Il y a quarante ans en Argentine, la Tunisie devenait la première nation africaine à remporter un match de Coupe du monde, succès qui a permis à ce continent de bénéficier d’un deuxième représentant pour l’édition suivante.
Lundi face à l’Angleterre, tout le pays attend que les « Aigles de Carthage » répètent l’exploit du 2 juin 1978, quand leurs aînés avaient battu le Mexique (3-1) au premier tour du Mondial.
« Malahamet al Argentine » (le triomphe d’Argentine, en arabe), c’est ainsi que les Tunisiens désignent ce match, gravé dans toutes les mémoires comme signe d’une grandeur passée et jamais égalée. Depuis, les « Aigles » n’ont plus gagné une rencontre de Coupe du monde, malgré des participations en 1998, 2002 et 2006.

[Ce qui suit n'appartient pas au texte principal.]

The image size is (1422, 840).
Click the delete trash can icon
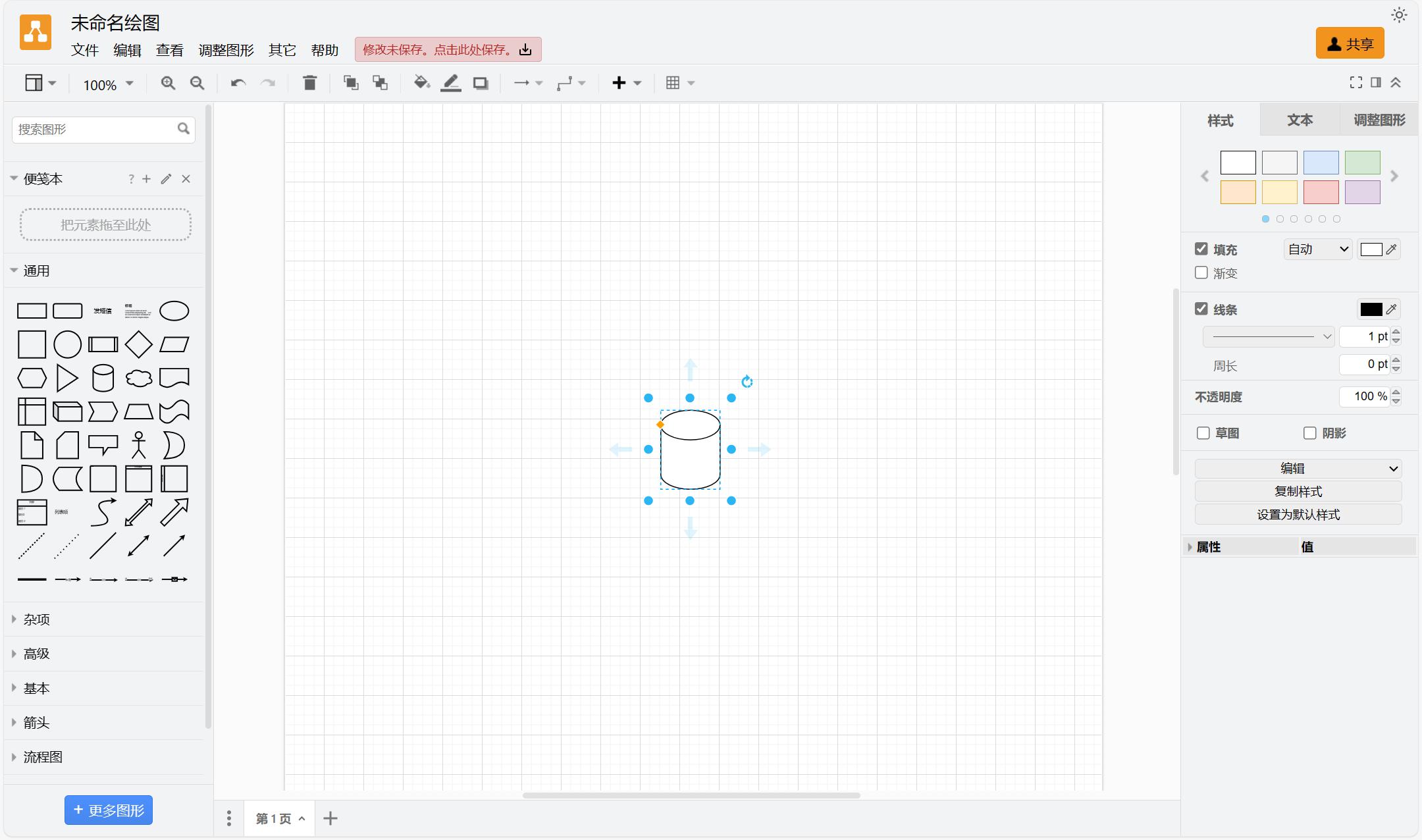[x=309, y=83]
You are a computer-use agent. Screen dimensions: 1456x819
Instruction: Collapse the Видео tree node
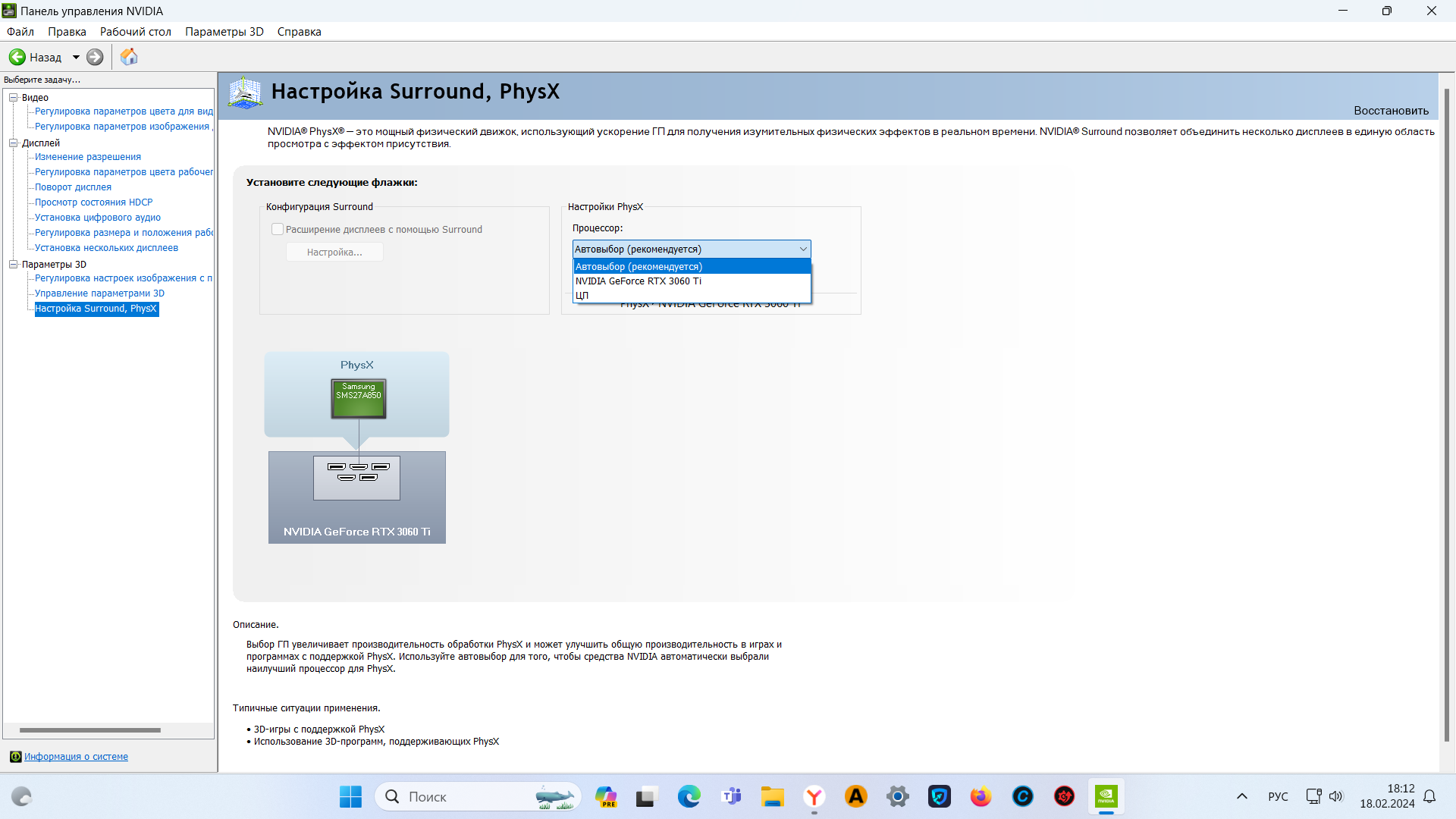[x=13, y=97]
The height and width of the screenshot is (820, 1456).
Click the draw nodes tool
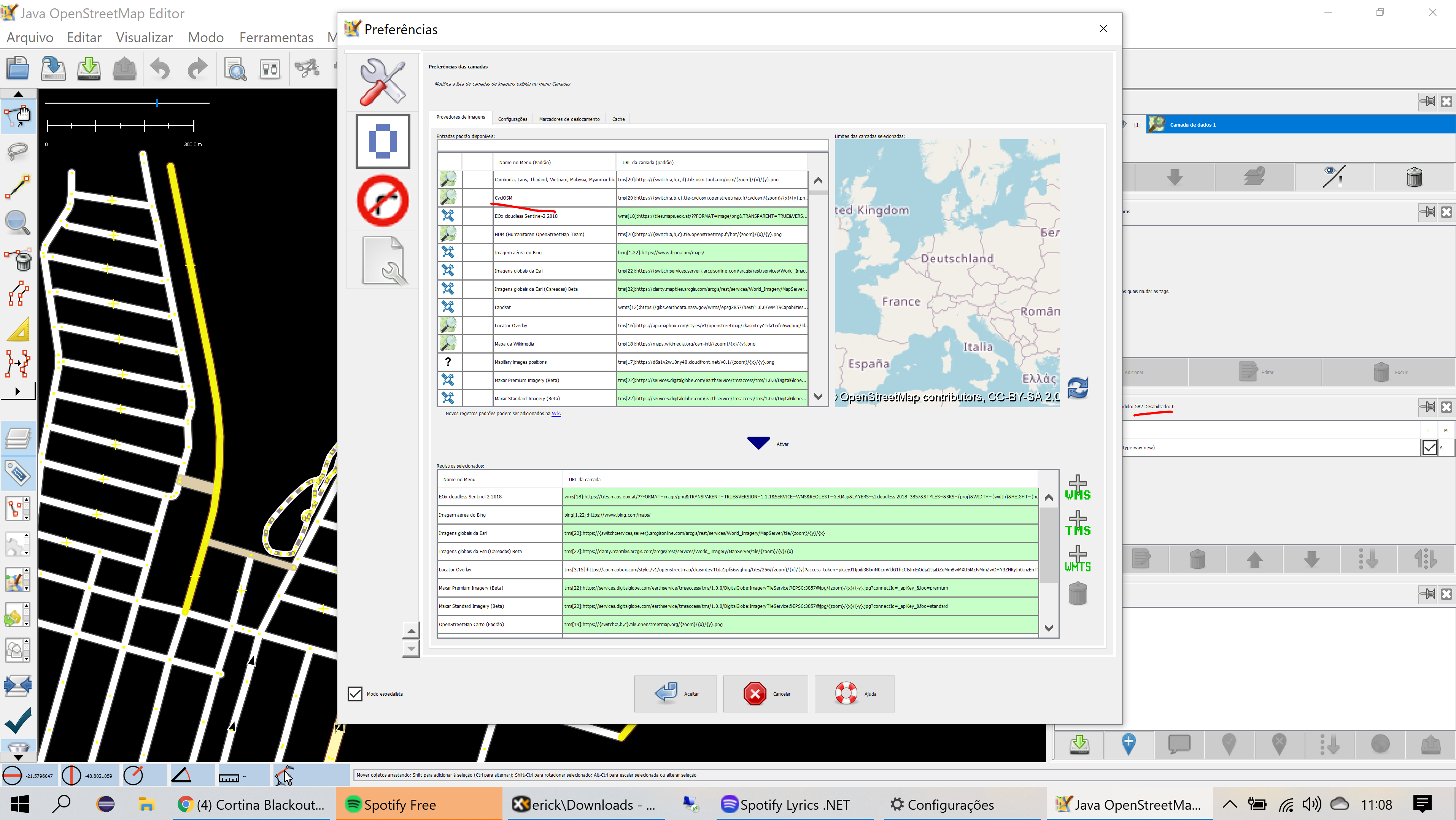(17, 187)
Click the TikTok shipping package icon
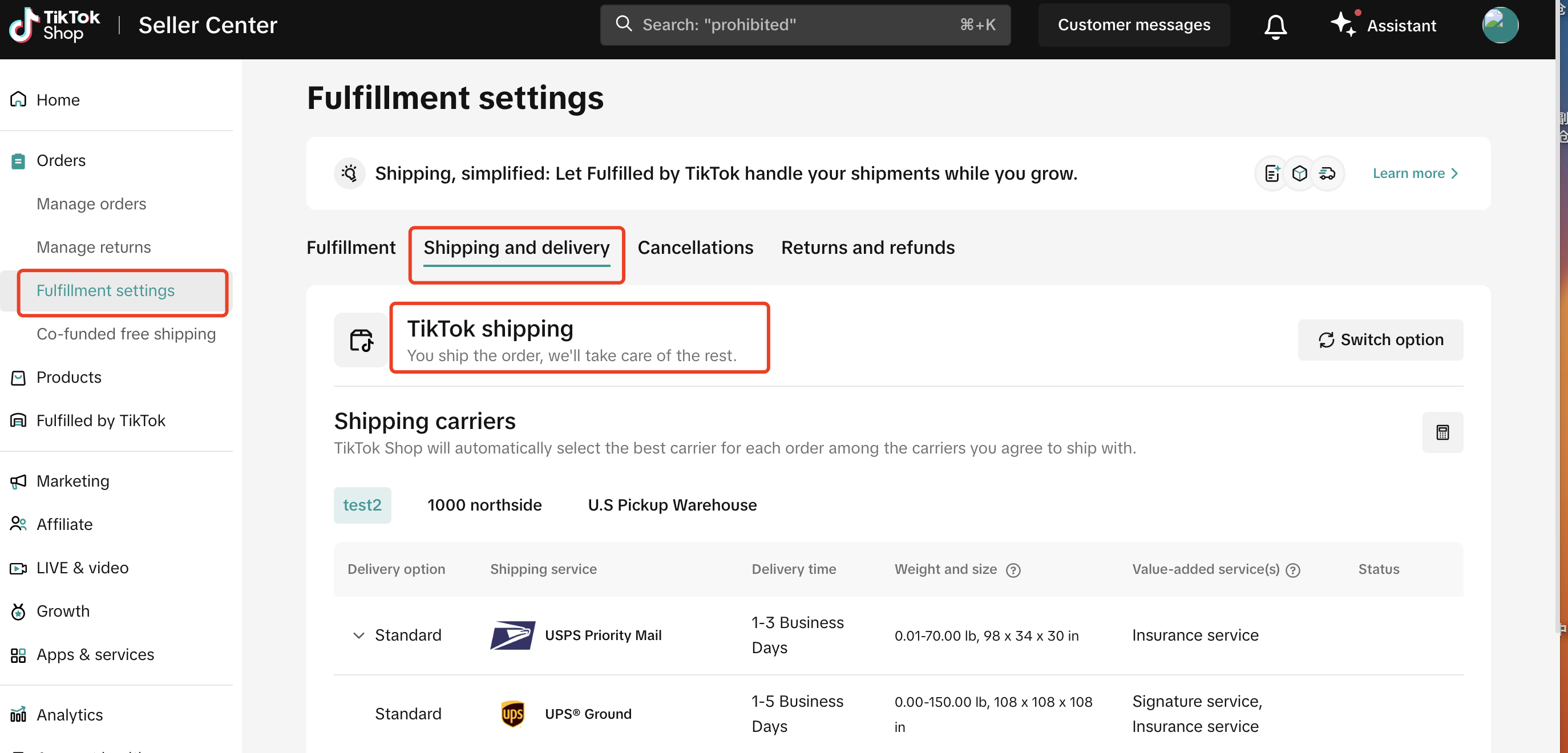This screenshot has height=753, width=1568. pyautogui.click(x=361, y=339)
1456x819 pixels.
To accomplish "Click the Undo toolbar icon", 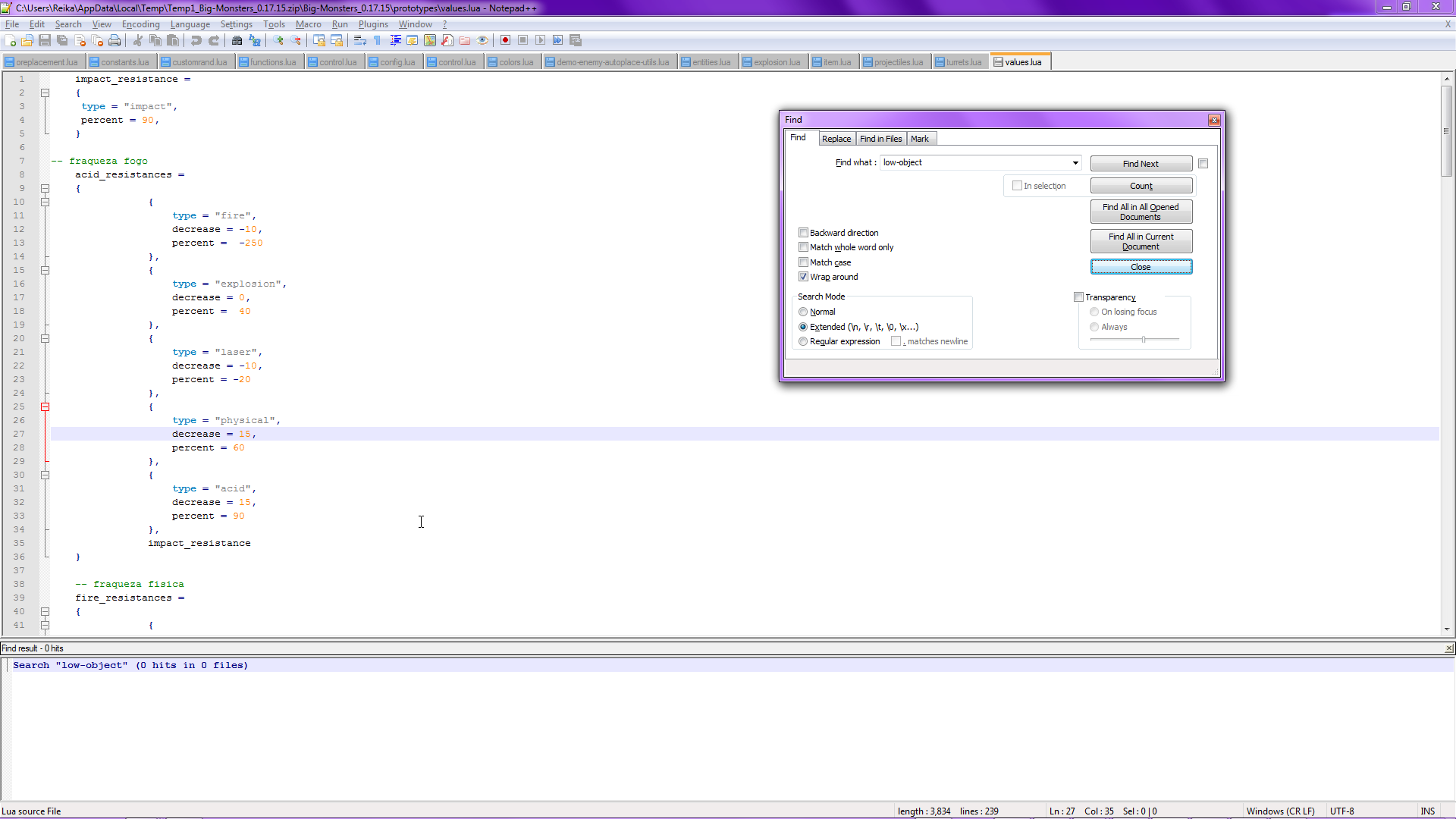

« Imagine, 40 ans après, les Tunisiens parlent encore de notre victoire », s’enthousiasme Mokhtar Dhouib, un défenseur auteur du troisième but contre le Mexique. A 66 ans, il se souvient avec émotion du « moment clé: l’entraîneur Abdelamjid Chetali est entré dans le vestiaire et nous a dit, des millions de Tunisiens attendent la victoire, en nous lançant le drapeau, avant de sortir ».
« Lorsque le président Habib Bourguiba nous a reçus ensuite, il nous a dit que nous avions fait le travail de 50 ambassadeurs», explique à l’AFP M. Dhouib. Leur entraîneur les avait surnommés les « soixante-dix-huitards », en référence aux « soixante-huitards français de mai 1968 ».
De fait, « cette équipe qui regroupait de grandes stars et des amateurs était la seule lueur d’espoir après la crise économique, sociale et politique de janvier 1978 », souligne le journaliste, Sami Akrimi. La répression brutale d’une grève générale et d’un important soulèvement populaire avait fait de nombreux morts.
Cette victoire tunisienne a poussé la Fifa à accorder un deuxième quota à l’Afrique pour le Mondial-82 en Espagne. Ce fut l’une des étapes « qui ont mené le continent (africain) de la pauvreté footballistique à la cour des grands », souligne la Fifa sur son site internet.
Et lors du Mondial-82, les bonnes performances de l’Algérie (victoire contre l’Allemagne) et du Cameroun (match nul contre l’Italie, future championne du monde) ont débouché sur l’ajout d’un troisième quota pour l’Afrique. Aujourd’hui, ce sont cinq équipes africaines qui participent à chaque édition.
Le Maroc a été la première à passer le 1er tour, en 1986 au Mexique, et le Cameroun la première à atteindre les quarts de finale, en 1990 en Italie. Mais aucune équipe africaine n’a encore atteint les demi-finales.
Aujourd’hui, Mokhtar Dhouib veut « croire qu’il y a une possibilité de rejouer le scénario de « l’Argentine », même si la Tunisie (21e au classement Fifa) ne part pas favorite dans le groupe G (Angleterre, Belgique et Panama). « On peut créer la surprise si on joue avec notre style tunisien, africain », assure-t-il. « Les joueurs africains, avec leur technique et leur savoir-faire, jouent pour le jeu et la joie, et c’est comme ça qu’ils peuvent gagner ».